With the genuine synthetics I’ve seen tests abandoned because time ran out, the engine would not die before the end of the project.
It is astonishing stuff
 

·
Administrator
Joined
·
18,201 Posts
OK, "WITH IN" our operating temperatures with maybe a +/- of 5 Degrees C on both ends, is there really any BIG differences between a 5W40 and a 10W40 that will put the 5W40 oils "OUTSIDE" the protection level required for a Burgman 400/Burgman650's 10W40?

On average most members will ride as low as 40F (4C) and high of 115F (+46C), none that I know will ride at -35C (-31F). My lowest has been 12F (-11C) and highest has been 110F (43C).

I am not a molecular engineer. But my BUTT ENGINEERING Degree has proven time and again that a 5W40 works within the operating temperatures range of my WATER COOLED bikes.
 

·
Registered
Joined
·
3,122 Posts
Discussion Starter #16
OK, "WITH IN" our operating temperatures with maybe a +/- of 5 Degrees C on both ends, is there really any BIG differences between a 5W40 and a 10W40 that will put the 5W40 oils "OUTSIDE" the protection level required for a Burgman 400/Burgman650's 10W40?
Not when new, no. as I said at the beginning, it’s not going to make a disastrous difference
Being a grade out isn’t going to immediately kill a Burgman engine and isn’t something to get overexcited about
But if you select an oil that shears out of grade quickly, yes you can be left with less than the minimum protection.
You would probably see a fuel economy drop if you went the other way to a 15w40 though.

One thing I missed out which kind of links to that.
These grades are not spot figures, they are “bands” or “ranges”
So to be a **w40 the oil has to between 12.5 cst and 16.3 cst when it is at 100C.
(So when I say “around 14 cst I mean in that range)

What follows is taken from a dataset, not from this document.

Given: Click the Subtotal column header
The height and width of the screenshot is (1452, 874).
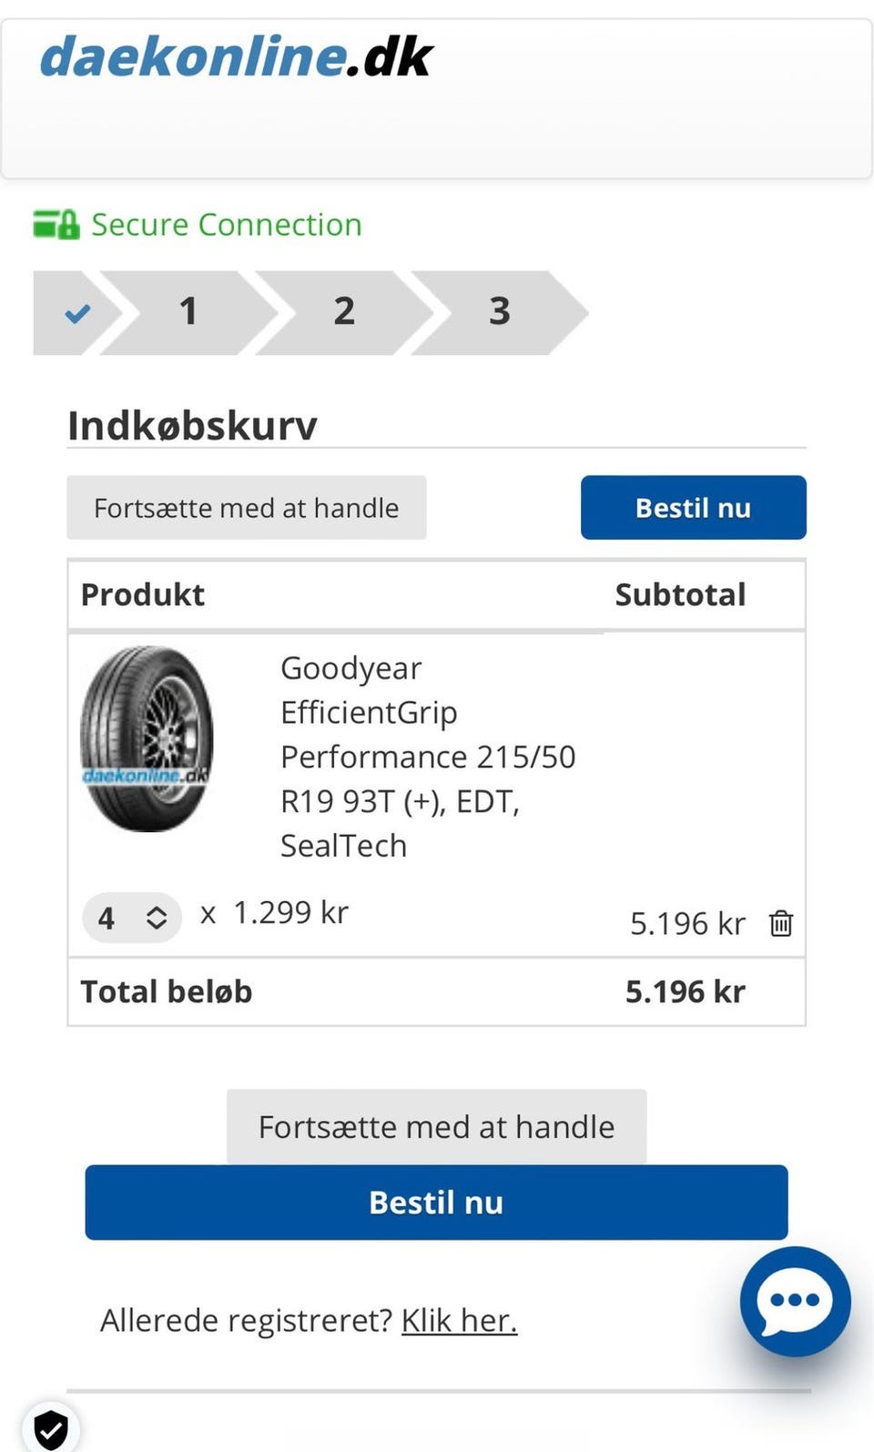Looking at the screenshot, I should (x=680, y=594).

Some oils might fall at the high or low extreme so there is already a vagueness built into the description. It isn’t a pin point accurate system.
 

·
Premium Member
Joined
·
8,033 Posts
Blue, l

MikeyMarine, No this information will not get you a date at the bar late at night.
I dunno Dave, sometimes the right lube is really important :devil
 

·
Registered
Joined
·
3,122 Posts
Discussion Starter #19
Thank you.
I tried to keep it simple and jargon free but there has to be some.
I’m not an oil guy, I’m a dynamics guy. The real oil guys explode my head on a regular basis so you can imagine how freaky they are.

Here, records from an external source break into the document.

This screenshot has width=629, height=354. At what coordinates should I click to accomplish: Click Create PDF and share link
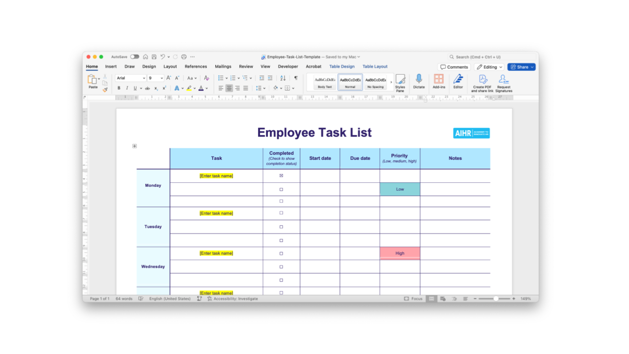click(x=482, y=83)
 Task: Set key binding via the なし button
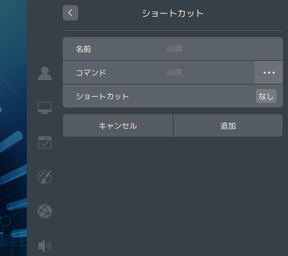[266, 96]
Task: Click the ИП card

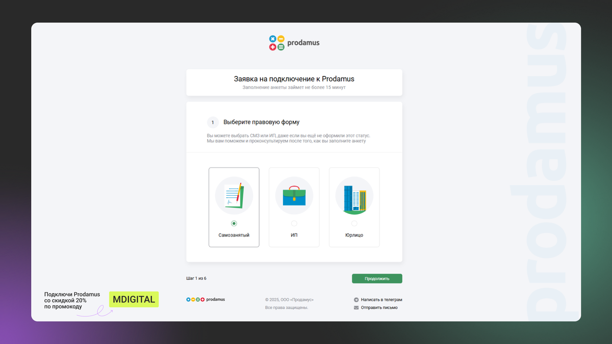Action: click(294, 207)
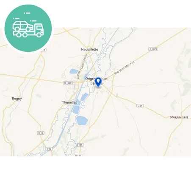Screen dimensions: 191x184
Task: Click the D 131 road shield
Action: click(x=79, y=145)
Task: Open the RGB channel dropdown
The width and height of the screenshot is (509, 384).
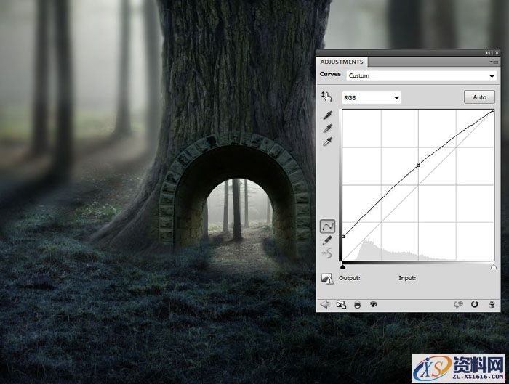Action: pyautogui.click(x=372, y=97)
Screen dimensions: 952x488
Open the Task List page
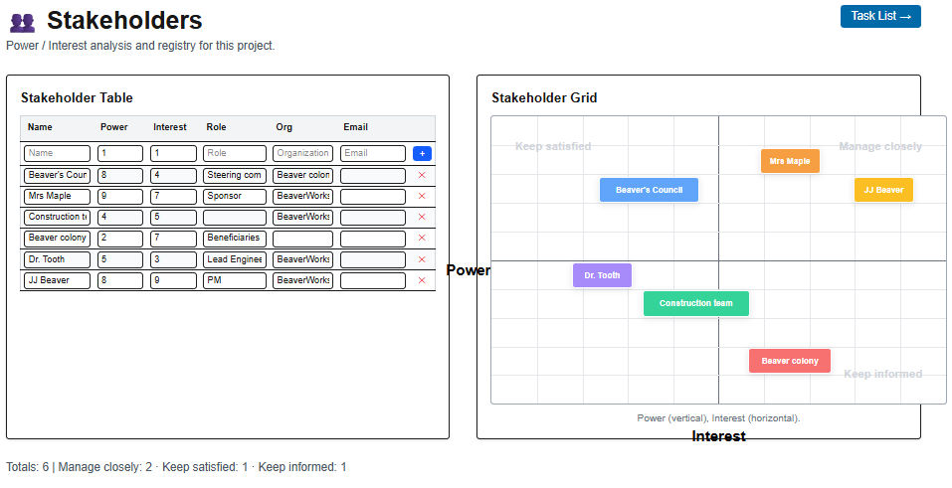(879, 17)
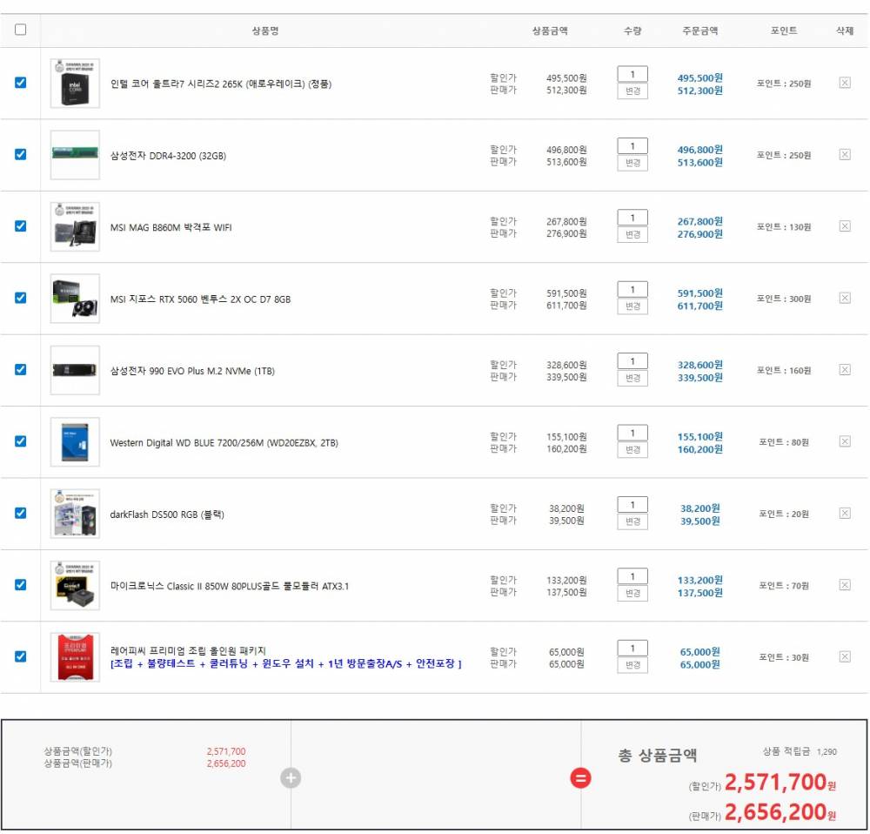Click 변경 button for WD BLUE quantity
This screenshot has width=870, height=834.
[x=632, y=450]
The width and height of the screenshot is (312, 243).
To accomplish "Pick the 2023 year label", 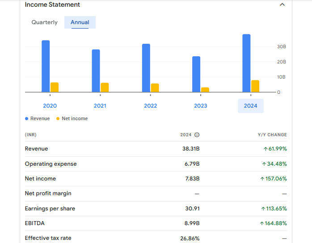I will 201,106.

I just have to know enough to nod in the right places.
 

·
Registered
Joined
·
3,122 Posts
Discussion Starter #20
Detergents got mentioned so I’ll have a go at that.

Obviously these aren’t the same as the stuff you wash the pots with, it’s more likely to be something like calcium or magnesium.

It’s actually a 2 part operation, detergent and despersant.
The molecules used have one end that really likes oil and another that likes sludge and crud and I can already hear @mikeyMarine laughing - yes, I know what that looks like.



So the molecules surround the muck and stop it attaching to other muck. They keep it floating around to be drained or caught in the filter.

In some case the push and pull as oil moves around helps these surrounding molecules and it breaks up the crud into smaller pieces that get surrounded and isolated. That stops it settling to the bottom of the sump and forming a sludge.

The principal is pretty straightforward but the detail gets crazy complicated after that, and chemistry isn’t my thing.